MATERIAL PROVIDED:
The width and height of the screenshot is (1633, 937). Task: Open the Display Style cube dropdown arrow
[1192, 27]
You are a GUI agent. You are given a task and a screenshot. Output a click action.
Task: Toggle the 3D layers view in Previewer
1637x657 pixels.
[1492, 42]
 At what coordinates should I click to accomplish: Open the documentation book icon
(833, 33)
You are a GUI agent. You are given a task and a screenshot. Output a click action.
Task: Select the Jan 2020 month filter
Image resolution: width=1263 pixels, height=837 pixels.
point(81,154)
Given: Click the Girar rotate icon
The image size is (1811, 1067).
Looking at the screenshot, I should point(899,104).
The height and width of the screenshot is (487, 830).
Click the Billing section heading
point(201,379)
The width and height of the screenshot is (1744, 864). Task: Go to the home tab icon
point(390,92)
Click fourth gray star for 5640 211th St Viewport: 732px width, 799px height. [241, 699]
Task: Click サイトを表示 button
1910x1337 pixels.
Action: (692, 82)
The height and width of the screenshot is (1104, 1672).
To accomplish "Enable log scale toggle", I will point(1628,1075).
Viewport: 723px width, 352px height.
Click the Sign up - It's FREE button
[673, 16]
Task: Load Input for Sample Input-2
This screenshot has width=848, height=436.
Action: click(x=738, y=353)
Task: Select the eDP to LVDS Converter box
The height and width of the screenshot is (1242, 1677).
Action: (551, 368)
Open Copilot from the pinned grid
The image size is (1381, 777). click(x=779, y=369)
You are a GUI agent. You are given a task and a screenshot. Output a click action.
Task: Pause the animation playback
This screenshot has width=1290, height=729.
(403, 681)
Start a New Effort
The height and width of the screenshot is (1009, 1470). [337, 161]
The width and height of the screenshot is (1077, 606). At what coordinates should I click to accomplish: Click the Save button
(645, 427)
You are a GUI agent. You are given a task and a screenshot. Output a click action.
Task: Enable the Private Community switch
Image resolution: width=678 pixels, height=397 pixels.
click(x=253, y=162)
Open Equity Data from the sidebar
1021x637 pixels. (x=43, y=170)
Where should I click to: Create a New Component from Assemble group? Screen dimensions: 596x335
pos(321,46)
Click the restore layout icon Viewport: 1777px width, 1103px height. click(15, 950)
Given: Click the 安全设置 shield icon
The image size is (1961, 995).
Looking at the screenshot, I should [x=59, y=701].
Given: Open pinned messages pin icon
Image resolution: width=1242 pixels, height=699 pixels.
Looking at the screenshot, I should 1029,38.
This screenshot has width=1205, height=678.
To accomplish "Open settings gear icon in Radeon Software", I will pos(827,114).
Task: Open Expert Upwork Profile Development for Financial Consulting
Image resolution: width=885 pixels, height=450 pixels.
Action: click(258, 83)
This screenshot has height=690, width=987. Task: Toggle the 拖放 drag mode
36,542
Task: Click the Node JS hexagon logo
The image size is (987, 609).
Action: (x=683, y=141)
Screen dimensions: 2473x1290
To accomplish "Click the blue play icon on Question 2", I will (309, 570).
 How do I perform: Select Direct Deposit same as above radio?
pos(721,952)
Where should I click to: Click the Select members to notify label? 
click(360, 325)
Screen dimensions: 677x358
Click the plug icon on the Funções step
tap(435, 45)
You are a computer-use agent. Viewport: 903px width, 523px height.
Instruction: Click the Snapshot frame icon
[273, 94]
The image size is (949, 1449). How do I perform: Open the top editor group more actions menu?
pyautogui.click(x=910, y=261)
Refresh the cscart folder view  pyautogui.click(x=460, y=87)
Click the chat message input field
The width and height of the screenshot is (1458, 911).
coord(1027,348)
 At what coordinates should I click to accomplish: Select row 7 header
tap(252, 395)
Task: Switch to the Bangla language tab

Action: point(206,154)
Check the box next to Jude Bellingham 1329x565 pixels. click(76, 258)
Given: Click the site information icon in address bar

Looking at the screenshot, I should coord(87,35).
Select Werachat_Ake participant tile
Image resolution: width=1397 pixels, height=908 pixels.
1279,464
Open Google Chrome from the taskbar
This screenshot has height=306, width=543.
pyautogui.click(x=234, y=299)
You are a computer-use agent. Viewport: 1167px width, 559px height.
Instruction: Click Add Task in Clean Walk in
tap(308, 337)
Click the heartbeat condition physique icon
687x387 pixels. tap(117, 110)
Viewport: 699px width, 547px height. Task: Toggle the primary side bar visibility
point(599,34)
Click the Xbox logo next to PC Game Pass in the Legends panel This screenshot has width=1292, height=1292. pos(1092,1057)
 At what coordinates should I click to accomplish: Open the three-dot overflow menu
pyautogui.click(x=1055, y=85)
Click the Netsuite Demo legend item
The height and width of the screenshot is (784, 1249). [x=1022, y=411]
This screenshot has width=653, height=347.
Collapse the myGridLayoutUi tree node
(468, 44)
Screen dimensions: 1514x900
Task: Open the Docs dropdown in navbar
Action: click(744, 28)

YOUR ASSIGNMENT: Repeat, word for word, the lines above between the line holding "Where should I click to: Create" and the line holding "You are a computer-use agent. Viewport: 1167px", inclusive; omit everything else.

YOUR RESPONSE:
Where should I click to: Create a New Component from Assemble group? Screen dimensions: 596x335
pos(321,46)
Click the restore layout icon Viewport: 1777px width, 1103px height. click(15, 950)
Given: Click the 安全设置 shield icon
The image size is (1961, 995).
Looking at the screenshot, I should [x=59, y=701].
Given: Open pinned messages pin icon
Image resolution: width=1242 pixels, height=699 pixels.
Looking at the screenshot, I should 1029,38.
This screenshot has width=1205, height=678.
To accomplish "Open settings gear icon in Radeon Software", I will pos(827,114).
Task: Open Expert Upwork Profile Development for Financial Consulting
Image resolution: width=885 pixels, height=450 pixels.
Action: click(258, 83)
This screenshot has height=690, width=987. Task: Toggle the 拖放 drag mode
36,542
Task: Click the Node JS hexagon logo
The image size is (987, 609).
Action: (x=683, y=141)
Screen dimensions: 2473x1290
To accomplish "Click the blue play icon on Question 2", I will (309, 570).
 How do I perform: Select Direct Deposit same as above radio?
pos(721,952)
Where should I click to: Click the Select members to notify label? 
click(360, 325)
Screen dimensions: 677x358
Click the plug icon on the Funções step
tap(435, 45)
You are a computer-use agent. Viewport: 903px width, 523px height.
Instruction: Click the Snapshot frame icon
[273, 94]
The image size is (949, 1449). How do I perform: Open the top editor group more actions menu?
pyautogui.click(x=910, y=261)
Refresh the cscart folder view  pyautogui.click(x=460, y=87)
Click the chat message input field
The width and height of the screenshot is (1458, 911).
coord(1027,348)
 At what coordinates should I click to accomplish: Select row 7 header
tap(252, 395)
Task: Switch to the Bangla language tab

Action: point(206,154)
Check the box next to Jude Bellingham 1329x565 pixels. click(76, 258)
Given: Click the site information icon in address bar

Looking at the screenshot, I should coord(87,35).
Select Werachat_Ake participant tile
Image resolution: width=1397 pixels, height=908 pixels.
1279,464
Open Google Chrome from the taskbar
This screenshot has height=306, width=543.
pyautogui.click(x=234, y=299)
You are a computer-use agent. Viewport: 1167px width, 559px height.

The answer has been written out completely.